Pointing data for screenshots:
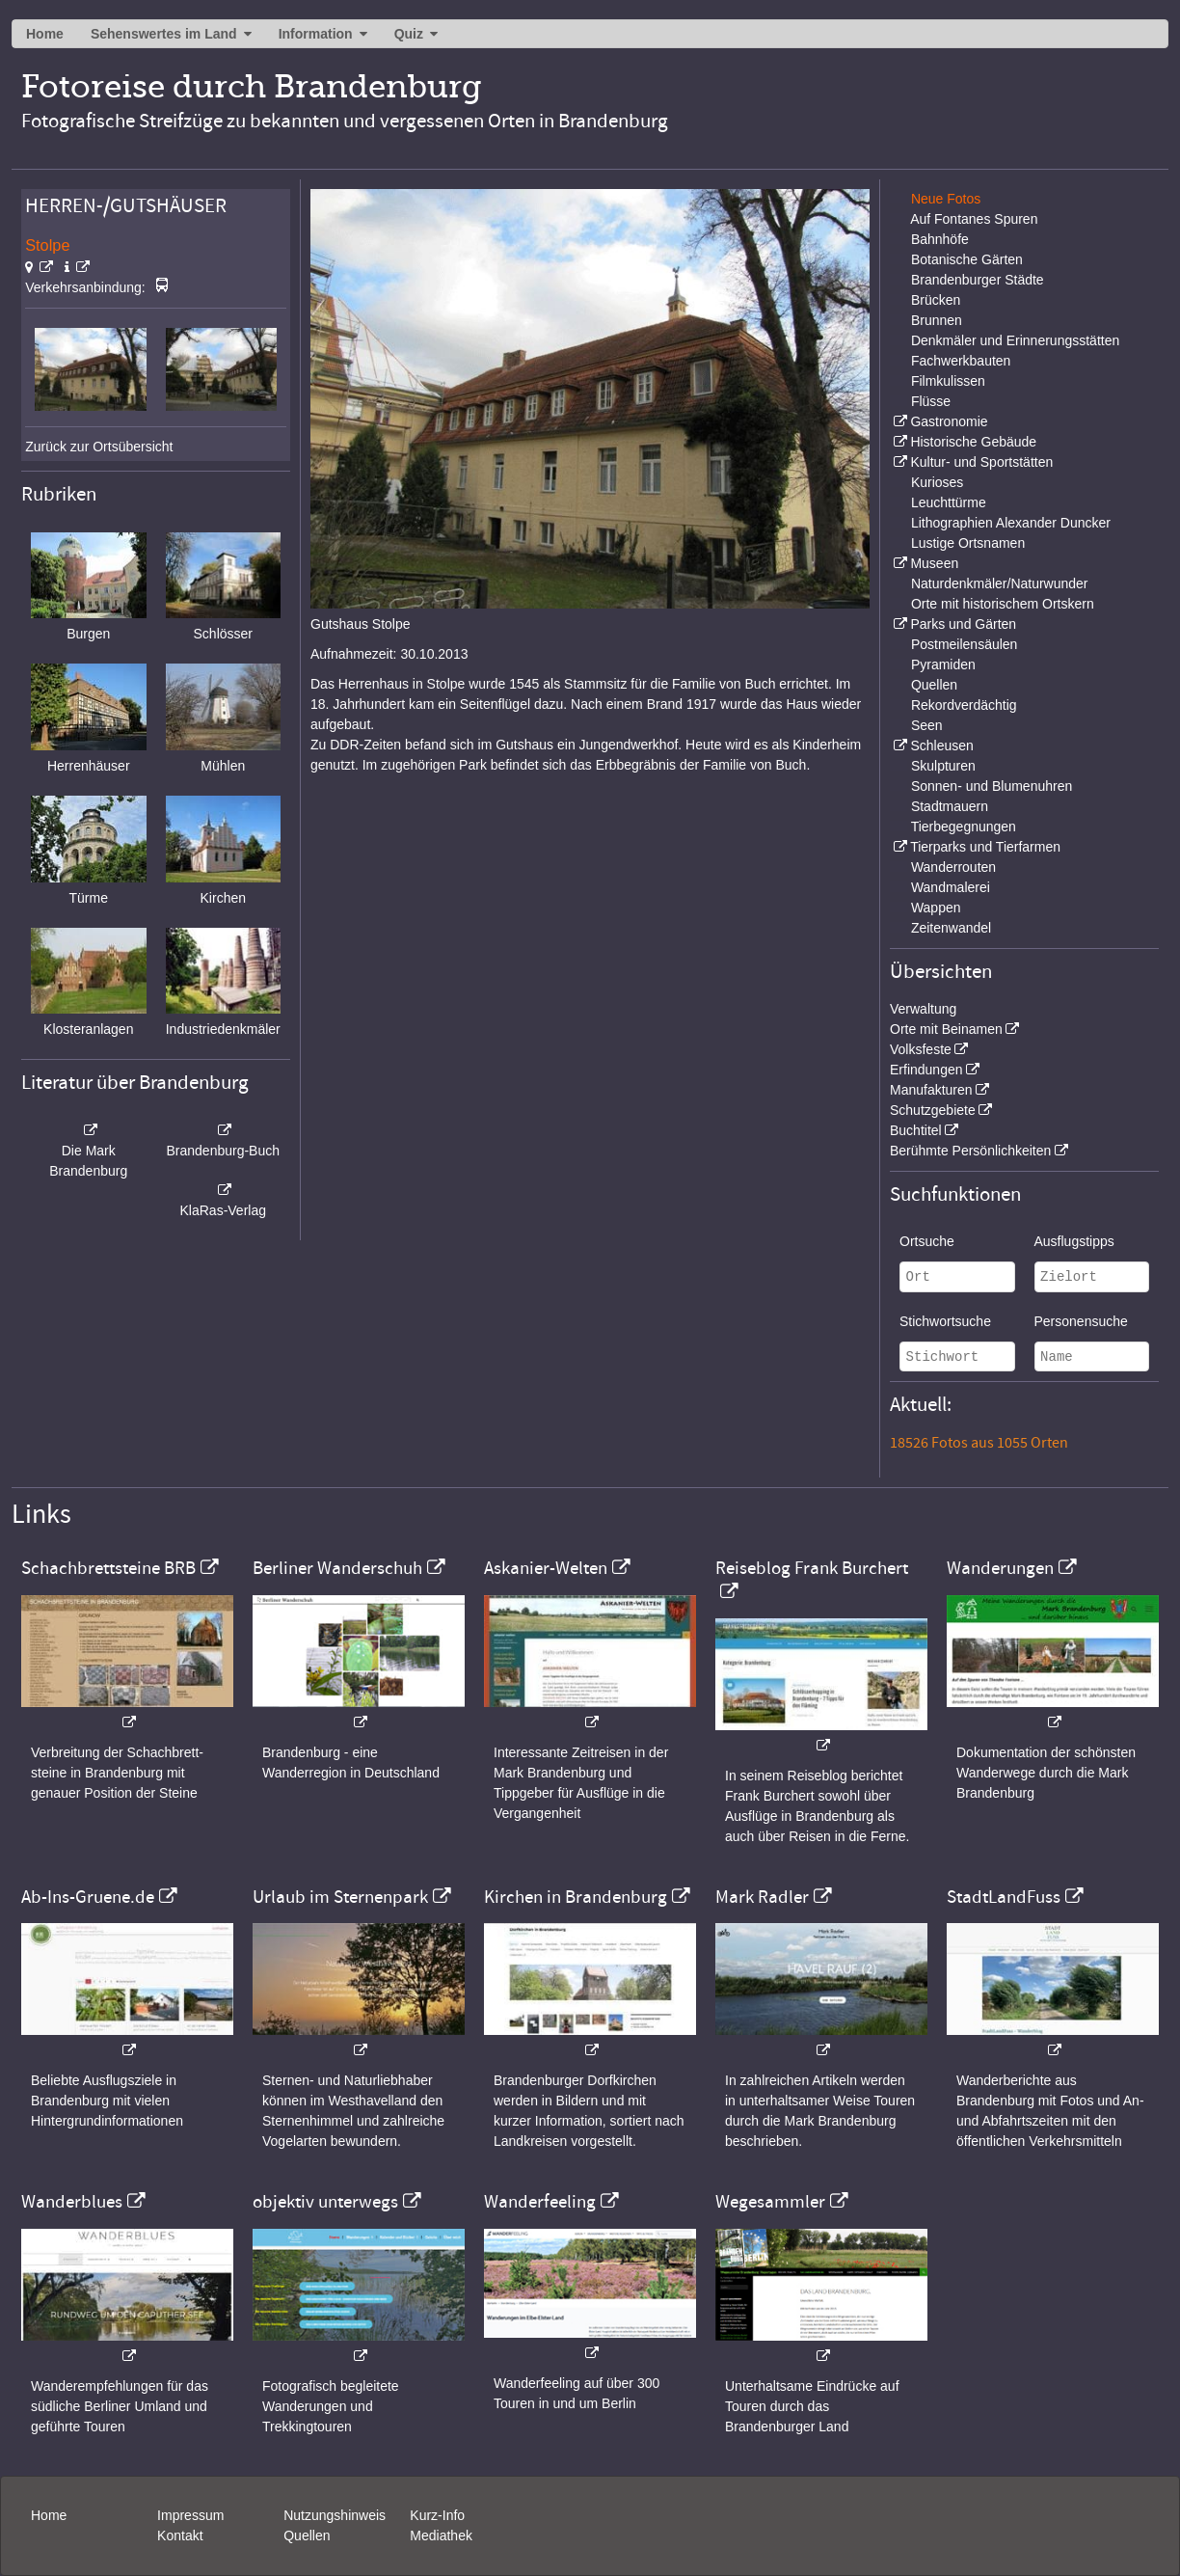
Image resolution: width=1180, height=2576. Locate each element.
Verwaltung (923, 1009)
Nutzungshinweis (334, 2515)
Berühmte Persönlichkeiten (970, 1150)
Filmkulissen (948, 381)
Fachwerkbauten (961, 360)
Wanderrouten (953, 867)
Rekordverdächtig (964, 705)
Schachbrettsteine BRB (108, 1568)
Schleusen (941, 745)
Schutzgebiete (933, 1110)
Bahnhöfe (940, 239)
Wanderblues (71, 2201)
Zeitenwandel (951, 927)
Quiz (408, 33)
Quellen (934, 684)
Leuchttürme (948, 502)
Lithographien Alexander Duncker (1011, 522)
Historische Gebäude (973, 441)
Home (45, 33)
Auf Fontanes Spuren (973, 219)
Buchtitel (916, 1130)
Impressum (190, 2515)
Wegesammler (770, 2201)
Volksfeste (921, 1049)
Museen (934, 563)
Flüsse (931, 401)
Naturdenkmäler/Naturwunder (999, 583)
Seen (927, 725)
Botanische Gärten (967, 259)
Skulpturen (943, 765)
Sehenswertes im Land (164, 33)
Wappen (936, 907)
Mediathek (441, 2535)
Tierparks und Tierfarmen (985, 846)
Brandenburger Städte (977, 279)
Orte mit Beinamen (946, 1029)
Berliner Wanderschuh (337, 1568)
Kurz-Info (437, 2515)
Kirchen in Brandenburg (575, 1897)
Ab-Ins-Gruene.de (87, 1897)
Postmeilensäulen (964, 644)
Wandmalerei (950, 887)
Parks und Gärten (963, 624)
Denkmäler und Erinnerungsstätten (1015, 340)
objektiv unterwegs (325, 2201)
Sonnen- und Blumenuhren (991, 786)
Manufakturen (931, 1090)
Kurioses (937, 482)
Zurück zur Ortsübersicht (99, 446)
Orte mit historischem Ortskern (1002, 603)
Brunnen (936, 320)
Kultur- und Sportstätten (981, 462)
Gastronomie (948, 421)
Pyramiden (943, 664)
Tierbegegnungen (963, 826)
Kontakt (179, 2535)
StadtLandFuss (1003, 1897)
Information (316, 33)
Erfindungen (926, 1069)
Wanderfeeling (540, 2201)
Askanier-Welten (545, 1568)
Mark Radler (762, 1897)
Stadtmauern (949, 806)
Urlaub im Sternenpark (340, 1897)
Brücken (935, 300)
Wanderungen (1000, 1568)
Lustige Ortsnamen (968, 543)
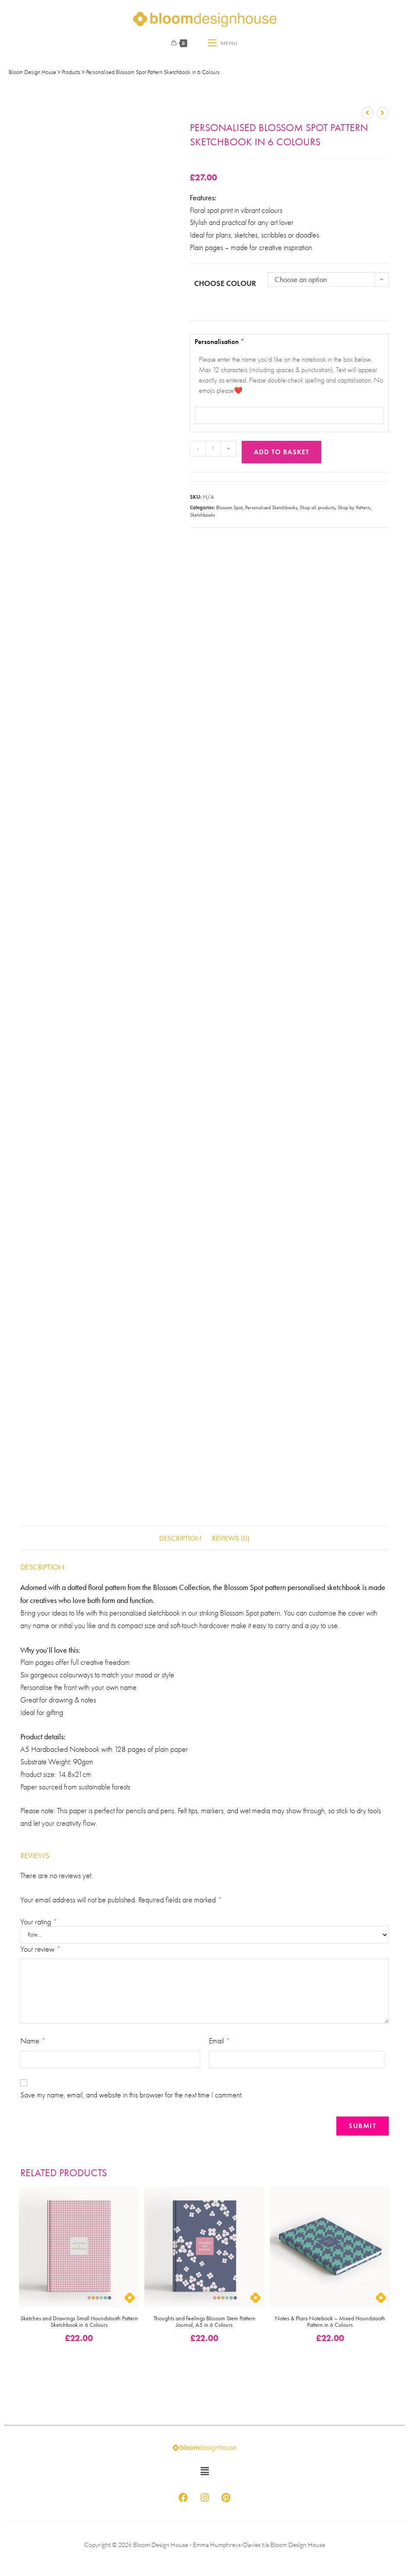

Written task: Copy every line from the start of the entries through the line containing "Wegesammler (770, 2201)", inclusive, keeping the wording of each line. Multiply only the coordinates by 0.3 and round to whole numbers, rounding halves up, and leave the pictures out.

Result:
Image resolution: width=1180, height=2576. Locate each element.
Verwaltung (277, 303)
Nutzungshinweis (100, 755)
Berühmte Persönlichkeiten (291, 345)
Filmkulissen (284, 114)
Fachwerkbauten (288, 108)
Wanderrouten (286, 260)
Rekordverdächtig (289, 212)
Schachbrettsteine BRB (32, 470)
Schleusen (282, 224)
Schutzgebiete (280, 333)
Bahnhöfe (282, 72)
Wanderblues (21, 660)
Zeitenwandel (285, 278)
Quiz (122, 10)
Quellen (280, 205)
Leuchttürme (284, 151)
Lithographien Alexander Duncker (303, 157)
Historische Gebäude (292, 132)
Home (14, 10)
Auf Fontanes Spuren (292, 66)
Buchtitel (275, 339)
Impressum (57, 755)
Wegesammler (231, 660)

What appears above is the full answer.